The United States will be withdrawing its signature from the Arms Trade Treaty, US President Donald Trump has announced.

"My administration will never ratify the UN Arms Trade Treaty. I'm officially announcing today that the United States will be revoking the effect of America's signature from this badly misguided treaty. We're taking our signature back. I will sign…a message asking the Senate to discontinue the treaty ratification process", Trump said, speaking in Indianapolis on Friday to members of the National Rifle Association, a powerful pro-gun lobby.

The UN would soon be receiving a formal notice of withdrawal, Trump noted.

The US signed on to the international treaty in 2013, but never ratified it amid opposition from gun rights activists and lawmakers in Congress.
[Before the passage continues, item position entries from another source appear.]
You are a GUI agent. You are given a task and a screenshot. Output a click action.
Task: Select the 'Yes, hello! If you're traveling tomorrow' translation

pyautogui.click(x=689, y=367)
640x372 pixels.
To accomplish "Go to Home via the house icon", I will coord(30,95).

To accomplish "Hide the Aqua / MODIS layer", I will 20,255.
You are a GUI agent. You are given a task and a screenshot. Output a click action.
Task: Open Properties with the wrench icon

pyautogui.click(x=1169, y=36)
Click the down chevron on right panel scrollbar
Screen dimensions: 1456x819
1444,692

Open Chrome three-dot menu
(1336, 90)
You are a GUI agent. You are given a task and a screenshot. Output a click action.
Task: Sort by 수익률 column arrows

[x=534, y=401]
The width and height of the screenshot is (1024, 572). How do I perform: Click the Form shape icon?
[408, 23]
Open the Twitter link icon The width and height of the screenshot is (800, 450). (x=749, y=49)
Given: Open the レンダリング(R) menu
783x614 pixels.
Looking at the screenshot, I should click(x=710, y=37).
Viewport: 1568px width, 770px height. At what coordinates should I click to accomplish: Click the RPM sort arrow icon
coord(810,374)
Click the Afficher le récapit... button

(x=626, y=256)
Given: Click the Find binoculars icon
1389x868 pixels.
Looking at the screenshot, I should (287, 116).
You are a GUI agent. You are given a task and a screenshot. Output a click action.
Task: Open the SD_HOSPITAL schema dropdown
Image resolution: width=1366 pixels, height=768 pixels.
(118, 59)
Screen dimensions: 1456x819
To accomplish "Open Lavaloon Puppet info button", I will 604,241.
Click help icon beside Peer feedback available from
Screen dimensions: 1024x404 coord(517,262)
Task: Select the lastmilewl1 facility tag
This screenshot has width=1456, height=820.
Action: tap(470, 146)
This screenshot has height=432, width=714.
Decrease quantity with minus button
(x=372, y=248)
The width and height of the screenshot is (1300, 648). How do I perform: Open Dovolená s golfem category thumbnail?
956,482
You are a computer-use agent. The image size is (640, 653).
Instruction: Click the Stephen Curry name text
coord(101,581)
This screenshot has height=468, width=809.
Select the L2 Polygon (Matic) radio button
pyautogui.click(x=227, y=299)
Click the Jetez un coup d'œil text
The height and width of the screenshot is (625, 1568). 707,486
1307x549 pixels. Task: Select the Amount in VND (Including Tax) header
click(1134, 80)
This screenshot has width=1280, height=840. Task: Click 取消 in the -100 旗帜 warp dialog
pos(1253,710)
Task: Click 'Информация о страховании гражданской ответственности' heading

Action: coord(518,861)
Amnesty International blasted Trump's decision, saying that quitting the treaty would make it easier for terrorists to obtain weapons. "The treaty requires governments to assess the risk of violations of international human rights and humanitarian law before they authorise an arms deal in order to prevent weapons from being irresponsibly used in brutal conflicts, by organised crime or funneled to terrorists," the right group stated in a press release.

An administration official said that Washington would consult with allies in the coming days regarding the US withdrawal from the treaty, with the US hoping that other countries may adapt US standards.

The Arms Trade Treaty formally seeks to regulate the global conventional arms trade , including the monitoring of exports to ensure that they don't cross arms embargo lines or make their way into the hands of human rights abusers or terrorists. About 100 states have signed and ratified the treaty, with 34 others signing but not ratifying, with dozens more not signing.

Critics of the treaty have said that it does not have any real means of regulating the arms trade or punishing treaty violators. In September 2015, Russian Deputy Foreign Minister Sergei Ryabkov said Russia did not sign the document and saw "no reason to move in this direction", citing the treaty's lack of balance, as well as "vague humanitarian criteria" that could "give rise to various interpretations, including unscrupulous ones". 

Along with Russia and the US, the treaty has not been signed or ratified by countries including Algeria, Bolivia, Belarus, Canada, China, Cuba, Ethiopia, India, Indonesia, Iran, Iraq, Nicaragua, Pakistan, North Korea, Saudi Arabia, Syria, Vietnam, and over a dozen other states.